*Required action*
Each entry below has to be written out again exactly.

*Records shown*
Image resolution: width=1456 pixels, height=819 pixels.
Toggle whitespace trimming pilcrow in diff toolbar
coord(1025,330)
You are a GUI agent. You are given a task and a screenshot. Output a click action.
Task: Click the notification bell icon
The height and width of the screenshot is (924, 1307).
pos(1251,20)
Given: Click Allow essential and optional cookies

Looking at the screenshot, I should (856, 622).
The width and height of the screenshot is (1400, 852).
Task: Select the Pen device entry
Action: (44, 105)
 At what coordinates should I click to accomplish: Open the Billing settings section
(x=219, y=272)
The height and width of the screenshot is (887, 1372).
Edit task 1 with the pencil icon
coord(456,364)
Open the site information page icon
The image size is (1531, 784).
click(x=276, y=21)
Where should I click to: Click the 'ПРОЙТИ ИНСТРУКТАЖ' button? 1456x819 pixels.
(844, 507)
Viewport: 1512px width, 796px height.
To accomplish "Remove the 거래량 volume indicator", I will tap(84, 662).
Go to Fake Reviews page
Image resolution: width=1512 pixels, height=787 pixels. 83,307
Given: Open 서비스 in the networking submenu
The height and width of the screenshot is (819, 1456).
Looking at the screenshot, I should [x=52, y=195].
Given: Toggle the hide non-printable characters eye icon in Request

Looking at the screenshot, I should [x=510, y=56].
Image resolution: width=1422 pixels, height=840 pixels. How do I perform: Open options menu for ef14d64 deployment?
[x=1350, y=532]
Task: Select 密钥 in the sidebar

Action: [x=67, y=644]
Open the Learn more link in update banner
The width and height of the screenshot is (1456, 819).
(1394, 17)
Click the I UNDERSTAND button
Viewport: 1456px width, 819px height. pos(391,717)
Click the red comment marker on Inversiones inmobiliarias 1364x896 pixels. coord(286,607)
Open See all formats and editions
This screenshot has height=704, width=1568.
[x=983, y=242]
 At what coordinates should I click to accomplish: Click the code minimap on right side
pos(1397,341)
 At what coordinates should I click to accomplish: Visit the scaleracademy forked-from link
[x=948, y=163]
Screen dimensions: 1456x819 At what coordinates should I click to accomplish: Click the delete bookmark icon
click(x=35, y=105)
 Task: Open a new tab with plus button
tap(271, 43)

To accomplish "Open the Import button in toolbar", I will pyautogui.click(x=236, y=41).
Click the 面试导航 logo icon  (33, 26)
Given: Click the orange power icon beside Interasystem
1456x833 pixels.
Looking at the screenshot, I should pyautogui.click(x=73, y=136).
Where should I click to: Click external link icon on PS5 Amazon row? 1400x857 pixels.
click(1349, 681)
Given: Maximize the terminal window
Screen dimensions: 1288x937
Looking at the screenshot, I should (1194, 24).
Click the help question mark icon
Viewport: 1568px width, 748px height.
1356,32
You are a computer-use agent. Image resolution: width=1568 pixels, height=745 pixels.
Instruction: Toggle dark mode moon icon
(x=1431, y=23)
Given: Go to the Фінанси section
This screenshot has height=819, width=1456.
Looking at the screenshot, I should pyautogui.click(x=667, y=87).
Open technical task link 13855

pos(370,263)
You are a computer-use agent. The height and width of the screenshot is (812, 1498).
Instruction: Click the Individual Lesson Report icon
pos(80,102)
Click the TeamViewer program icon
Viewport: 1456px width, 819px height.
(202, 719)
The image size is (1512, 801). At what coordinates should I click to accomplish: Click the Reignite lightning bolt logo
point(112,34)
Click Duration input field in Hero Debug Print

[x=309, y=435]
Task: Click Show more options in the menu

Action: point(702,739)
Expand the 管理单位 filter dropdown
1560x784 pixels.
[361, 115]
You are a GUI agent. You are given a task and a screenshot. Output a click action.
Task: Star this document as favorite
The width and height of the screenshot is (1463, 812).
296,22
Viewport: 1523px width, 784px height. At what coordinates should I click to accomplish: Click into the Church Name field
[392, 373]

*Problem solution*
Image resolution: width=1456 pixels, height=819 pixels.
Toggle whitespace trimming pilcrow in diff toolbar
coord(1025,330)
You are a GUI agent. You are given a task and a screenshot. Output a click action.
Task: Click the notification bell icon
The height and width of the screenshot is (924, 1307).
pos(1251,20)
Given: Click Allow essential and optional cookies

Looking at the screenshot, I should (856, 622).
The width and height of the screenshot is (1400, 852).
Task: Select the Pen device entry
Action: (44, 105)
 At what coordinates should I click to accomplish: Open the Billing settings section
(x=219, y=272)
The height and width of the screenshot is (887, 1372).
Edit task 1 with the pencil icon
coord(456,364)
Open the site information page icon
The image size is (1531, 784).
click(x=276, y=21)
Where should I click to: Click the 'ПРОЙТИ ИНСТРУКТАЖ' button? 1456x819 pixels.
(844, 507)
Viewport: 1512px width, 796px height.
To accomplish "Remove the 거래량 volume indicator", I will tap(84, 662).
Go to Fake Reviews page
Image resolution: width=1512 pixels, height=787 pixels. 83,307
Given: Open 서비스 in the networking submenu
The height and width of the screenshot is (819, 1456).
Looking at the screenshot, I should [x=52, y=195].
Given: Toggle the hide non-printable characters eye icon in Request

Looking at the screenshot, I should [x=510, y=56].
Image resolution: width=1422 pixels, height=840 pixels. How do I perform: Open options menu for ef14d64 deployment?
[x=1350, y=532]
Task: Select 密钥 in the sidebar

Action: [x=67, y=644]
Open the Learn more link in update banner
The width and height of the screenshot is (1456, 819).
(1394, 17)
Click the I UNDERSTAND button
Viewport: 1456px width, 819px height. pos(391,717)
Click the red comment marker on Inversiones inmobiliarias 1364x896 pixels. coord(286,607)
Open See all formats and editions
This screenshot has height=704, width=1568.
[x=983, y=242]
 At what coordinates should I click to accomplish: Click the code minimap on right side
pos(1397,341)
 At what coordinates should I click to accomplish: Visit the scaleracademy forked-from link
[x=948, y=163]
Screen dimensions: 1456x819 At what coordinates should I click to accomplish: Click the delete bookmark icon
click(x=35, y=105)
 Task: Open a new tab with plus button
tap(271, 43)

To accomplish "Open the Import button in toolbar", I will pyautogui.click(x=236, y=41).
Click the 面试导航 logo icon  (33, 26)
Given: Click the orange power icon beside Interasystem
1456x833 pixels.
Looking at the screenshot, I should pyautogui.click(x=73, y=136).
Where should I click to: Click external link icon on PS5 Amazon row? 1400x857 pixels.
click(1349, 681)
Given: Maximize the terminal window
Screen dimensions: 1288x937
Looking at the screenshot, I should (1194, 24).
Click the help question mark icon
Viewport: 1568px width, 748px height.
1356,32
You are a computer-use agent. Image resolution: width=1568 pixels, height=745 pixels.
Instruction: Toggle dark mode moon icon
(x=1431, y=23)
Given: Go to the Фінанси section
This screenshot has height=819, width=1456.
Looking at the screenshot, I should pyautogui.click(x=667, y=87).
Open technical task link 13855

pos(370,263)
You are a computer-use agent. The height and width of the screenshot is (812, 1498).
Instruction: Click the Individual Lesson Report icon
pos(80,102)
Click the TeamViewer program icon
Viewport: 1456px width, 819px height.
(202, 719)
The image size is (1512, 801). At what coordinates should I click to accomplish: Click the Reignite lightning bolt logo
point(112,34)
Click Duration input field in Hero Debug Print

[x=309, y=435]
Task: Click Show more options in the menu

Action: point(702,739)
Expand the 管理单位 filter dropdown
1560x784 pixels.
[361, 115]
You are a GUI agent. You are given a task and a screenshot. Output a click action.
Task: Star this document as favorite
The width and height of the screenshot is (1463, 812).
296,22
Viewport: 1523px width, 784px height. At what coordinates should I click to accomplish: Click into the Church Name field
[392, 373]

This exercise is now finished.